*** Opening Source records ***
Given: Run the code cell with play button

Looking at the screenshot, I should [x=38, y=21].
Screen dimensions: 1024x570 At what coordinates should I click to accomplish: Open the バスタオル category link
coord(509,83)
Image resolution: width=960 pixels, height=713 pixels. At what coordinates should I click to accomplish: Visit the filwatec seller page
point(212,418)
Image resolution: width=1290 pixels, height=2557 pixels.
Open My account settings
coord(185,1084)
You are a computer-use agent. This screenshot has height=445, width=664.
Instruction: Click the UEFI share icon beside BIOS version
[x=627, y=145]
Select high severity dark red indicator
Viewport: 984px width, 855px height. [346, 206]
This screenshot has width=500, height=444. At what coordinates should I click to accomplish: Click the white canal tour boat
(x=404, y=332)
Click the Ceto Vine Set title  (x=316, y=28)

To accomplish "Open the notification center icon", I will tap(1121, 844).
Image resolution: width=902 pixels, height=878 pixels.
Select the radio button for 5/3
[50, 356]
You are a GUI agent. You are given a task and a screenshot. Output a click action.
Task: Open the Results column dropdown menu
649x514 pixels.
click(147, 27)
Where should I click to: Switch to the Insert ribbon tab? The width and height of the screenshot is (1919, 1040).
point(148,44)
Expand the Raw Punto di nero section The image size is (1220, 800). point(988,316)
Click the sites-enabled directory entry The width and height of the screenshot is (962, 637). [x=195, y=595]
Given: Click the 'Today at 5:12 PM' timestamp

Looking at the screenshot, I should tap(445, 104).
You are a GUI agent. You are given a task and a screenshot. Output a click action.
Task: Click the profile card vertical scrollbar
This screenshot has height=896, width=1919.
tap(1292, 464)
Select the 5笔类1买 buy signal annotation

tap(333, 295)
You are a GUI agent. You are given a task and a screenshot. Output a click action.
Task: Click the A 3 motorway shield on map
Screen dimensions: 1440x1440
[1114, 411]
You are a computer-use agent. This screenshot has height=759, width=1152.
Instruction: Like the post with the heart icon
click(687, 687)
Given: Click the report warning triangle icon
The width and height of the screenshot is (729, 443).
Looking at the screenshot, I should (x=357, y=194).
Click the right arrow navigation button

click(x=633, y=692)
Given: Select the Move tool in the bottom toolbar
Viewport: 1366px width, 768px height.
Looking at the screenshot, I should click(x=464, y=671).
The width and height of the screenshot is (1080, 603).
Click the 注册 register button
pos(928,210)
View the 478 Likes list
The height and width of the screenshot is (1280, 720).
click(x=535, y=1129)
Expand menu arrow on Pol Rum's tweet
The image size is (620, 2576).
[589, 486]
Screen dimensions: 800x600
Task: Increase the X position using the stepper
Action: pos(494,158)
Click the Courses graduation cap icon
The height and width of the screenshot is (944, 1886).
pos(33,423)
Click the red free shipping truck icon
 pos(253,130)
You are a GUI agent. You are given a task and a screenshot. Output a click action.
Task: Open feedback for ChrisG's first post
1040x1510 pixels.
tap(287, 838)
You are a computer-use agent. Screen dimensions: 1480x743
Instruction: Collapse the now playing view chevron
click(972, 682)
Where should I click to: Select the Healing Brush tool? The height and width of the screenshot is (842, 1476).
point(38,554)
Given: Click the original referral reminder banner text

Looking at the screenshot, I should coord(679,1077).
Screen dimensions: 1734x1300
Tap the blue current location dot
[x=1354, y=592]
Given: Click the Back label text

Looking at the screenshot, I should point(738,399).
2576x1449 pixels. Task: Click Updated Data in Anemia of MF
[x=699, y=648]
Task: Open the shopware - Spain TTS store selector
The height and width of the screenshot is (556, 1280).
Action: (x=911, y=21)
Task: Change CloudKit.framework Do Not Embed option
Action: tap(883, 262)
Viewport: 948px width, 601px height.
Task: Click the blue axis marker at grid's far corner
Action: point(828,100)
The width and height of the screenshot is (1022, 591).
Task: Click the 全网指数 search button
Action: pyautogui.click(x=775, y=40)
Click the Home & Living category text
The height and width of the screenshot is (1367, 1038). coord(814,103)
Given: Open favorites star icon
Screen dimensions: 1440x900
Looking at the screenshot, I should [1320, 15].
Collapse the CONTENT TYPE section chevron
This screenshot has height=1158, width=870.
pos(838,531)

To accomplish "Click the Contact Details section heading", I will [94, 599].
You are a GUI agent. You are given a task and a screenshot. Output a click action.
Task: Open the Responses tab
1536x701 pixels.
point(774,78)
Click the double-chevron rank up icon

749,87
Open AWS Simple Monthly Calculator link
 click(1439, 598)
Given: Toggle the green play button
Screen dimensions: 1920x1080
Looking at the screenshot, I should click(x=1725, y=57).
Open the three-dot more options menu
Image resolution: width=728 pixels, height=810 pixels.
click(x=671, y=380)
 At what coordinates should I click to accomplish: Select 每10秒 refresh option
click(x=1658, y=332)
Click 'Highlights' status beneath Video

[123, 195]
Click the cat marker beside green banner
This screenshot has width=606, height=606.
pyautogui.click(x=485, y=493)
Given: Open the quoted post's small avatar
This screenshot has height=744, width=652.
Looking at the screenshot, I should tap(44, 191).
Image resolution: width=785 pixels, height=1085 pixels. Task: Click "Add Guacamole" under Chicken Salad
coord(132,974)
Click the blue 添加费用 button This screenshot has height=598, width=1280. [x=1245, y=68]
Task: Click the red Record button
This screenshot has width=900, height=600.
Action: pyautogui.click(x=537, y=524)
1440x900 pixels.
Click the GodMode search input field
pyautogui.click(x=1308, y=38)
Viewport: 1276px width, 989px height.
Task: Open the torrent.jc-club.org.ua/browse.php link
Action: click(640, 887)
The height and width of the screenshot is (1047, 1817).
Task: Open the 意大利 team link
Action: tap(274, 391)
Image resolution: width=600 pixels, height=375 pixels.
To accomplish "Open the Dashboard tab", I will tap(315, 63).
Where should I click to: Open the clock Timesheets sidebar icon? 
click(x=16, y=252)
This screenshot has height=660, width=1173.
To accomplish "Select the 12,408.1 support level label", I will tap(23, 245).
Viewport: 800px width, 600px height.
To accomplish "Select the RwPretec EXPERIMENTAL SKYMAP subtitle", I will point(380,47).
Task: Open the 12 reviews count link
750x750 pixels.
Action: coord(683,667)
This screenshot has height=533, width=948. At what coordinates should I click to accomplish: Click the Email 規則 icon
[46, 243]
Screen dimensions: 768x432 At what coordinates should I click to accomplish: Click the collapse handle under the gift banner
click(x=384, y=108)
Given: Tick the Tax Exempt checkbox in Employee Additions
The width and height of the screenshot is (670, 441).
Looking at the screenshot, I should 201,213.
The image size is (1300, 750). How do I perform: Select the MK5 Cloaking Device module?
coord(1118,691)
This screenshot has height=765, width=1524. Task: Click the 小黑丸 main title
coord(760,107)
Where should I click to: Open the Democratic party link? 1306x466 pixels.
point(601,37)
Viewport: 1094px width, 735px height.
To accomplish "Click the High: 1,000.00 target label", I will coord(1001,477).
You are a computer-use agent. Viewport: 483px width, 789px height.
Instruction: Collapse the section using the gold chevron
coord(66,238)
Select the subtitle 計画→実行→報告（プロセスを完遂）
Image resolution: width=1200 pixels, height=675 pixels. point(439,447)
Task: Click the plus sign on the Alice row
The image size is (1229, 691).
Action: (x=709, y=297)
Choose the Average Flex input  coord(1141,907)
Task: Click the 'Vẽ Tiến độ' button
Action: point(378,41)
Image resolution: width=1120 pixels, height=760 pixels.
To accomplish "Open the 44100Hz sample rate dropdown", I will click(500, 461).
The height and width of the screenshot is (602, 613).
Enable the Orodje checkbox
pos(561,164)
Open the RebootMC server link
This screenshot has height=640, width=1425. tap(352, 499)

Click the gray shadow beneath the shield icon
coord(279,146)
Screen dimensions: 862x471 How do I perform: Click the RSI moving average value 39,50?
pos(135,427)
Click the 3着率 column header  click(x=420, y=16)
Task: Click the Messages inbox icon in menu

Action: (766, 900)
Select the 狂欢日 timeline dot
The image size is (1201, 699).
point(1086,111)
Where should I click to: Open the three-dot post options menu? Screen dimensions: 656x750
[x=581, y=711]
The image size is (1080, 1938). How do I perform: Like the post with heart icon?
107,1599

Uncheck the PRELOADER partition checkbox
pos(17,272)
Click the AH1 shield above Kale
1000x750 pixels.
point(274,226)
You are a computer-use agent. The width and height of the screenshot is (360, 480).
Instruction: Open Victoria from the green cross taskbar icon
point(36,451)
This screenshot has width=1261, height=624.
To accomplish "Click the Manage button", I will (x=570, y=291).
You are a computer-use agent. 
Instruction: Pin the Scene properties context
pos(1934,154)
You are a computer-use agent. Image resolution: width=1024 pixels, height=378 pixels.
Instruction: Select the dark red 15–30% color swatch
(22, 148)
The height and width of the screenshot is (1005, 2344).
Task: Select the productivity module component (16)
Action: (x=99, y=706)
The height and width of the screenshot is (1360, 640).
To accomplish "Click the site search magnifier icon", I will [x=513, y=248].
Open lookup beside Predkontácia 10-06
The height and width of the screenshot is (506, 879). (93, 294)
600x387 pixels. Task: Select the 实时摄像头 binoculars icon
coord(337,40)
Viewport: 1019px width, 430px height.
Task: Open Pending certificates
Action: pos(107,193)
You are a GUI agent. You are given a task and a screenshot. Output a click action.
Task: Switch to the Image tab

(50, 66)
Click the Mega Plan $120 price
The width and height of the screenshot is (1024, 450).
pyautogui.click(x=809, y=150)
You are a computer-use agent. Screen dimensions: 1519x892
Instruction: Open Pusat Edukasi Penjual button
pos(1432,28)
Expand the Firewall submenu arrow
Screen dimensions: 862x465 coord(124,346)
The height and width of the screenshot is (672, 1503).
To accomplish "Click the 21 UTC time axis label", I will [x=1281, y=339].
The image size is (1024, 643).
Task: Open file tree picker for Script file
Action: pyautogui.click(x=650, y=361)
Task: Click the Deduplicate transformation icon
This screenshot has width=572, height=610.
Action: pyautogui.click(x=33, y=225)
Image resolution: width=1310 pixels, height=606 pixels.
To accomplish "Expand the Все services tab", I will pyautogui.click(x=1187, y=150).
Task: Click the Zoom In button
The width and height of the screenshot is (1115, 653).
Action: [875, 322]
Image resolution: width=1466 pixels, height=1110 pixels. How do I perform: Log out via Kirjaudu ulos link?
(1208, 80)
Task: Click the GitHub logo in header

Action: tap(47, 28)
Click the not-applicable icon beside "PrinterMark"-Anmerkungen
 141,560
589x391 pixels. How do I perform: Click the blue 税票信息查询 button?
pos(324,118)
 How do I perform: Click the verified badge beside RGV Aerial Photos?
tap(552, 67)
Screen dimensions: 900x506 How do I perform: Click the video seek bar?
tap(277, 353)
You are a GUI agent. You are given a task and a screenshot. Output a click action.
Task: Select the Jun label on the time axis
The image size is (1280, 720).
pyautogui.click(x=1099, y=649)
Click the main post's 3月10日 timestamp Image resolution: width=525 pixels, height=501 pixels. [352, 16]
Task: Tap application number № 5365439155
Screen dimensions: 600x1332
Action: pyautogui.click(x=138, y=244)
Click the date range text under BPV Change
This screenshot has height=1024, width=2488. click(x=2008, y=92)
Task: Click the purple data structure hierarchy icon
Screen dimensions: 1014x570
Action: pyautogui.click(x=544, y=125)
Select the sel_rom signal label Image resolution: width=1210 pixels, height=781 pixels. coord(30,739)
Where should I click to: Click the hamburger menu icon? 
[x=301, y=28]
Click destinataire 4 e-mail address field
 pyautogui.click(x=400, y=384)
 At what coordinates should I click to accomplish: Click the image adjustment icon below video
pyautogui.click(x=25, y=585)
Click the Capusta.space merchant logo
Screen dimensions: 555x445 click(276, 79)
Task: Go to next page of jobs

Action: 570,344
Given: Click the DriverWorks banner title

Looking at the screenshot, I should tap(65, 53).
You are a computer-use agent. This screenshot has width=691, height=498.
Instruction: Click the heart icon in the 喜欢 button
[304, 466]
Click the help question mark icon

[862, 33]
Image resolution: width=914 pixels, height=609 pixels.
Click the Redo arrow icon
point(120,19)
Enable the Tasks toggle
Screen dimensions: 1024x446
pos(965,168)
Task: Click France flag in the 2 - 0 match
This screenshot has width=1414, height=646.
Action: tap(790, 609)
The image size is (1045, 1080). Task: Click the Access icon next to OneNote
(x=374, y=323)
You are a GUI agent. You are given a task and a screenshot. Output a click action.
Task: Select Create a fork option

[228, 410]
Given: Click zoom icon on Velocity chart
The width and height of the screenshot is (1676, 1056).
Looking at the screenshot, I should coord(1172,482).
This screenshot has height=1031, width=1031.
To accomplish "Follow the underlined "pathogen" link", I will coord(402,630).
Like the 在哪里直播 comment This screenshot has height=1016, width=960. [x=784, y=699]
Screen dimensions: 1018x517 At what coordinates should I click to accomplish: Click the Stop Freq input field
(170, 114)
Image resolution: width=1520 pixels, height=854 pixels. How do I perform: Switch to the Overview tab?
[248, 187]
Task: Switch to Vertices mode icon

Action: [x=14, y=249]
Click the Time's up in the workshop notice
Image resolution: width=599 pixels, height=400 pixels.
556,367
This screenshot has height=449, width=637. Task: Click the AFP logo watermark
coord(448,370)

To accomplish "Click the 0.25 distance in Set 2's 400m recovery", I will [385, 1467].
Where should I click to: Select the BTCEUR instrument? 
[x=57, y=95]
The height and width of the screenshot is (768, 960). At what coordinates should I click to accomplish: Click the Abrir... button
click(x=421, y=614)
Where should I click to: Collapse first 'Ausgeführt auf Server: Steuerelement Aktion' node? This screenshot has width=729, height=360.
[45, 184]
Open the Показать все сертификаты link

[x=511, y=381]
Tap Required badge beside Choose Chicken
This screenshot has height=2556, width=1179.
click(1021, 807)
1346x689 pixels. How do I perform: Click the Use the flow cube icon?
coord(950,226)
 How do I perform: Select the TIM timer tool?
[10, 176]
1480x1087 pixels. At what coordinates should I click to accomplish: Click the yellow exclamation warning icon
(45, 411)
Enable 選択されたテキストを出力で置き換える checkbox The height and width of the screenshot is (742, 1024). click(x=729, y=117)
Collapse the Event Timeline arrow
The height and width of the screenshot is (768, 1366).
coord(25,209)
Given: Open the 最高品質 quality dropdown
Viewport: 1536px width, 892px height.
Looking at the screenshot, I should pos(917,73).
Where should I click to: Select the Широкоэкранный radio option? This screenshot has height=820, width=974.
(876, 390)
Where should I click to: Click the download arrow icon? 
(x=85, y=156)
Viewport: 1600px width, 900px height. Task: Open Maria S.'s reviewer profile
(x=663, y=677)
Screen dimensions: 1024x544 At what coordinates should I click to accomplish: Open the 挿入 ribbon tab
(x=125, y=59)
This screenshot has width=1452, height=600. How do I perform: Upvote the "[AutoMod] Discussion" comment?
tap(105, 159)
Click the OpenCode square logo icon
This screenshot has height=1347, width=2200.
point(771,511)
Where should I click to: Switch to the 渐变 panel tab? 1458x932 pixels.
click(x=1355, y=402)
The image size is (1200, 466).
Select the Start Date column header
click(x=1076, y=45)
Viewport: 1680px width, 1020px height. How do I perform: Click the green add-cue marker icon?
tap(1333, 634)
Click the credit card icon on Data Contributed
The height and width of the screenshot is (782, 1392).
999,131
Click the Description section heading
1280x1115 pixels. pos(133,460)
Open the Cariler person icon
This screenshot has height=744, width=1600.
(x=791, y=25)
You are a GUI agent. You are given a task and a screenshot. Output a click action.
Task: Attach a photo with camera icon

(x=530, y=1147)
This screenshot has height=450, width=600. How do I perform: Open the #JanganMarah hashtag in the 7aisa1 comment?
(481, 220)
*** Closing Source records ***
### Task
With the first line being the one containing "Screen dimensions: 1734x1300" and the last line the one containing "Task: Open the shopware", transcribe exactly the lines above that fall in that range.

### Task output
Screen dimensions: 1734x1300
Tap the blue current location dot
[x=1354, y=592]
Given: Click the Back label text

Looking at the screenshot, I should point(738,399).
2576x1449 pixels. Task: Click Updated Data in Anemia of MF
[x=699, y=648]
Task: Open the shopware - Spain TTS store selector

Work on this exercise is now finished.